All of this manhaj madness came to a head when, after about eight and a half years being unknowingly Salafi and suddenly finding myself abandoned by family and friends, I decided that the best thing for me was to make ‘hijrah’ from the ‘land of the kuffar’ and go to Dar al-Islam, ‘the Land of Islam’, namely, Egypt. My wife and I planned everything in secret. I had a lot of enemies at that time naturally. And then, after the tickets were bought and the temporary apartment was set up in Cairo, I sent out a text to all my friends and called my parents and told them that in a month I would be in Egypt. I honestly expected most of them to be like, ‘Good.’ To my surprise, they were not. They actually wanted me to stay. For some reason I thought back to a religious argument I had two years prior with my best friend who was a nominal Christian at the time, whose only response after all of the drama that our ‘debate’ caused, was to post a picture of a younger, beardless me on his MySpace back when that website was relevant from just after graduating high school. And he wrote a caption underneath that said only, ‘I miss this guy.’ I mention that only because people need to understand how everyone around me felt. They felt like a friend and loved one had died, and was replaced by an uber self-righteous facsimile who was out to make their lives miserable. They wanted me to stay in the States only out of sheer hope that ‘I’ would come back, and this Salafi would go away.
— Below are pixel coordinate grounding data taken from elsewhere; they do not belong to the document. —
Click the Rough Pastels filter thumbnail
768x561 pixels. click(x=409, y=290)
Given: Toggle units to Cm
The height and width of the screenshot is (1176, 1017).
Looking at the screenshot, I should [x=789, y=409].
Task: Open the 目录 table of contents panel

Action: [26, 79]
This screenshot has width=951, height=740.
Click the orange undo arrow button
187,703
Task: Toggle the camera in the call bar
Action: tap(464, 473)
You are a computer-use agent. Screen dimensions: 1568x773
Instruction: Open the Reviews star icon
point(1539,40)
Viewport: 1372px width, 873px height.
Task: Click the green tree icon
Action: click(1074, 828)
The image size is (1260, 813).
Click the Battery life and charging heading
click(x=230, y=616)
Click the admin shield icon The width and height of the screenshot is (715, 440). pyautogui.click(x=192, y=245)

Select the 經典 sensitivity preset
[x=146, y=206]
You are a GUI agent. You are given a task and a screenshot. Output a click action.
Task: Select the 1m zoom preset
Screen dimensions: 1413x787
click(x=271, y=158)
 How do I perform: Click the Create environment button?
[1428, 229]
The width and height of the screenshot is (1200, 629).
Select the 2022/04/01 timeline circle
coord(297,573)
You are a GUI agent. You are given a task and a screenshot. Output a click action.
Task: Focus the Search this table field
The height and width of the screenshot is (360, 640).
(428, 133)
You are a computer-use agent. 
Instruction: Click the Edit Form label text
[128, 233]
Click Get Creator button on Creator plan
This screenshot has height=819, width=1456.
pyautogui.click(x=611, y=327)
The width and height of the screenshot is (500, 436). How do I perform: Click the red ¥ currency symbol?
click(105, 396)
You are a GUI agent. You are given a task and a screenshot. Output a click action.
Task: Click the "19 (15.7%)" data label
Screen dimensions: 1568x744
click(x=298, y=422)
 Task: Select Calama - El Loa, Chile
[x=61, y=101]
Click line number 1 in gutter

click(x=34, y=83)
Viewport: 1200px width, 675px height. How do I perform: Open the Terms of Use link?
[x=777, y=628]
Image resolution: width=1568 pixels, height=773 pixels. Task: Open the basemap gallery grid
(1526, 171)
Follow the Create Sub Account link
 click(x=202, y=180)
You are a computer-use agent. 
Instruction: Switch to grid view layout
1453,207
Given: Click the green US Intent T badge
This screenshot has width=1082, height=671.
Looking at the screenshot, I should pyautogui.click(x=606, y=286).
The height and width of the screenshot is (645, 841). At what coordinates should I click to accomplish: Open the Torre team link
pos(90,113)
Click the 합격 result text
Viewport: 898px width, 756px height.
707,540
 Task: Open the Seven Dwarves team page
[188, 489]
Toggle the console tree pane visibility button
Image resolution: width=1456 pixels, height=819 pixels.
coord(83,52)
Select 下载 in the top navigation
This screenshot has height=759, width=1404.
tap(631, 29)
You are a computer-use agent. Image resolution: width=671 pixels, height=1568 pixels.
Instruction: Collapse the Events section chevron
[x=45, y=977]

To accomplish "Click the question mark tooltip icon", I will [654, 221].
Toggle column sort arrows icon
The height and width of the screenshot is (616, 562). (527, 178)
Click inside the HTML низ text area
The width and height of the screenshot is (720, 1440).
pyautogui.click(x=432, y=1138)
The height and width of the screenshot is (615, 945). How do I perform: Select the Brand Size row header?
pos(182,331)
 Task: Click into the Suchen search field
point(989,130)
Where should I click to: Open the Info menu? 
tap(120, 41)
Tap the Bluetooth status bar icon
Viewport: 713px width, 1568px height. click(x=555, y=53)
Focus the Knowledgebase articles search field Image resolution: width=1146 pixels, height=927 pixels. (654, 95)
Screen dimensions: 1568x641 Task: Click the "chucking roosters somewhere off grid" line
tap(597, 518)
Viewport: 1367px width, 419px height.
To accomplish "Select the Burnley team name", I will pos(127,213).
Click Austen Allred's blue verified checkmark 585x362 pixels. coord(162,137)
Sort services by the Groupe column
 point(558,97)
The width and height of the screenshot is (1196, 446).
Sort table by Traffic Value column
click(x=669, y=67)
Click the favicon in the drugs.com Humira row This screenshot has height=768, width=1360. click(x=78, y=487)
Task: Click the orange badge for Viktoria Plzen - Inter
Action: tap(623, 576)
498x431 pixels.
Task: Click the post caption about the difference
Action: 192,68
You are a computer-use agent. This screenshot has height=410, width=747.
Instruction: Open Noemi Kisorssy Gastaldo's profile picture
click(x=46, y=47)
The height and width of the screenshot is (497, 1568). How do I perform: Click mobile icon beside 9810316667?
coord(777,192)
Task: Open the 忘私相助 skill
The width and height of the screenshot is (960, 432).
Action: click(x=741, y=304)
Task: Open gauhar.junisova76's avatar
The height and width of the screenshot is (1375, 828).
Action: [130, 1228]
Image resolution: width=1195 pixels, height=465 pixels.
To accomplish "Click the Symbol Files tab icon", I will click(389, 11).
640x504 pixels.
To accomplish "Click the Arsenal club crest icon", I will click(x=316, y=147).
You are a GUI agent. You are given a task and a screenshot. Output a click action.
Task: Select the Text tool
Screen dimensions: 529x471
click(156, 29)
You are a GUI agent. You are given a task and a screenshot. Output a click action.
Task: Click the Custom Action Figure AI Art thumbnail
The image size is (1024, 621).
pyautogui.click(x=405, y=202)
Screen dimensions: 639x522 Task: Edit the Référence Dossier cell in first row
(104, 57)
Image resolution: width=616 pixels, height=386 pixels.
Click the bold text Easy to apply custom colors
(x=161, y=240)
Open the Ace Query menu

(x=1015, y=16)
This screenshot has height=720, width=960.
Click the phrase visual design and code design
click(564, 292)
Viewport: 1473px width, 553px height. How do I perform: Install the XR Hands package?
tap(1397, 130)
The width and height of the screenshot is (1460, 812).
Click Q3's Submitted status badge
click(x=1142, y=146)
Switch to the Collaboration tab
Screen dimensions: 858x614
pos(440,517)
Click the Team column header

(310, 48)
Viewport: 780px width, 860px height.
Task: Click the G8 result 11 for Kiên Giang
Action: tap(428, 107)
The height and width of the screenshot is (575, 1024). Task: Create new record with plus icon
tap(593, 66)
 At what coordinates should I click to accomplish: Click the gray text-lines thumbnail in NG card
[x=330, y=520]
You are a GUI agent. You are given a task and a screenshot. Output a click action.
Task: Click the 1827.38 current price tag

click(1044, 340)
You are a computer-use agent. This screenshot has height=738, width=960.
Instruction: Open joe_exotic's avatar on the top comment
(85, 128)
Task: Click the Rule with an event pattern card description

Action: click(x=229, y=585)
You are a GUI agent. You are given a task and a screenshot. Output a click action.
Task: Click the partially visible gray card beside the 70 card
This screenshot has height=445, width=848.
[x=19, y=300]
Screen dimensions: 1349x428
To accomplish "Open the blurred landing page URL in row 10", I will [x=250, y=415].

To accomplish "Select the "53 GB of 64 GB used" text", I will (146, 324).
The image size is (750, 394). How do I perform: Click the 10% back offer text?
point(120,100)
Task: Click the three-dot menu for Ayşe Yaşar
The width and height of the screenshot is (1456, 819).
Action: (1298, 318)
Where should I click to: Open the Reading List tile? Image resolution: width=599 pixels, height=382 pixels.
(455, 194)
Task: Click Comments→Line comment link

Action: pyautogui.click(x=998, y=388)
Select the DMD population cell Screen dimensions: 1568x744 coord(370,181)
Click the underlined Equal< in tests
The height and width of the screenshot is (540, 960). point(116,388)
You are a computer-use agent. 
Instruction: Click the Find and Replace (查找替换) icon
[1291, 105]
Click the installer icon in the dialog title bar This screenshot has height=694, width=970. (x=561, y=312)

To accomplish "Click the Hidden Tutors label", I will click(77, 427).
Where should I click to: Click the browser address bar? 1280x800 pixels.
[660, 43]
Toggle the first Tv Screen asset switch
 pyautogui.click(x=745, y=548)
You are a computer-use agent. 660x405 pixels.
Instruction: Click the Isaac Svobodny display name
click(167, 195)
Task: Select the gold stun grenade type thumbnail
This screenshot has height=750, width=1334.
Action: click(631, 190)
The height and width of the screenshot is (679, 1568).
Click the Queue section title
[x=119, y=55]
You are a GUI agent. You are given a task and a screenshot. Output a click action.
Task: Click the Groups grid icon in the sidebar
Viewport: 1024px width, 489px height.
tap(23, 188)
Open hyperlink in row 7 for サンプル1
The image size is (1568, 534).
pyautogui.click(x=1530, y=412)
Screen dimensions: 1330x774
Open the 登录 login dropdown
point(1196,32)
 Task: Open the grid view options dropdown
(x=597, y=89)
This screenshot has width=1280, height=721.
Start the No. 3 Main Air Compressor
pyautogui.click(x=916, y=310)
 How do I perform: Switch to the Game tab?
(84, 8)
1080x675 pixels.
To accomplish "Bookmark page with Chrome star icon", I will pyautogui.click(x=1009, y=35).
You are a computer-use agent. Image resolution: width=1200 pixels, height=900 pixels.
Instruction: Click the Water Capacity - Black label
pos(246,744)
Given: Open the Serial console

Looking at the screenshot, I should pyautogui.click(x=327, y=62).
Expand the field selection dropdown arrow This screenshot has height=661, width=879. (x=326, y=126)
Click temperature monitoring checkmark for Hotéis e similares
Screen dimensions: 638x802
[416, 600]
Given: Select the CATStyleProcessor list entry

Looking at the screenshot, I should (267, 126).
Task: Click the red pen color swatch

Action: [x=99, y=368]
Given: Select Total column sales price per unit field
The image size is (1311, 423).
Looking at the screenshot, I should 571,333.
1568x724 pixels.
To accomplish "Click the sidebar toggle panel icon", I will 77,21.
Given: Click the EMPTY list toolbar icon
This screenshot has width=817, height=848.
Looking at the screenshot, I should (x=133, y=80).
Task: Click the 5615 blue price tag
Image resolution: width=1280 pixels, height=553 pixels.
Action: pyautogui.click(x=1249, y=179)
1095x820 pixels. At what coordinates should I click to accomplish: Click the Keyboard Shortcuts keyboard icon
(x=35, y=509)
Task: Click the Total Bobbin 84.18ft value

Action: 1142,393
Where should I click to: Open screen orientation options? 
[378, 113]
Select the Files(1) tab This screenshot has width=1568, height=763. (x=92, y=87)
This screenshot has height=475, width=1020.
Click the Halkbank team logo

Most upset, however, was my mother, who called me just a few weeks before our flight left. Her request that I stay in America quickly turned into a religious debate, which turned into a very heated argument. In the course of this argument I only remember two things: I told her to ‘watch what you say’ because ‘I love him - Prophet Muhammad (s.a.w.) - more than you’ and ‘I have heard it - the message of the Gospel - and I hate it!’ Now, think about this from the perspective of a sincere Christian mother. Your son just yelled at you at the top of his lungs that he loves a prophet you do not believe in more than you, and that he ‘hates’ the Gospel. Now, I did not mean it as she understood it. What I meant was, simply, ‘I want you to take my religious beliefs seriously!’ and ‘I hate the idolatrous teachings of modern Christianity because I feel they are opposed to the true message of Christ, whom I love.’ But a distraught mother being yelled at did not hear that. She heard. ‘I don’t love you,’ and, ‘I hate Jesus.’ The conversation ended right after that, and all I could hear were her gut-wrenching sobs through the phone before she hung up on me, something she had never done before. My dad called after that and told me never to talk to my mother again, a conversation which also turned into a religious debate, but, thankfully, gave me the opportunity to clarify what I meant and to ask him to apologise to my mother on my behalf.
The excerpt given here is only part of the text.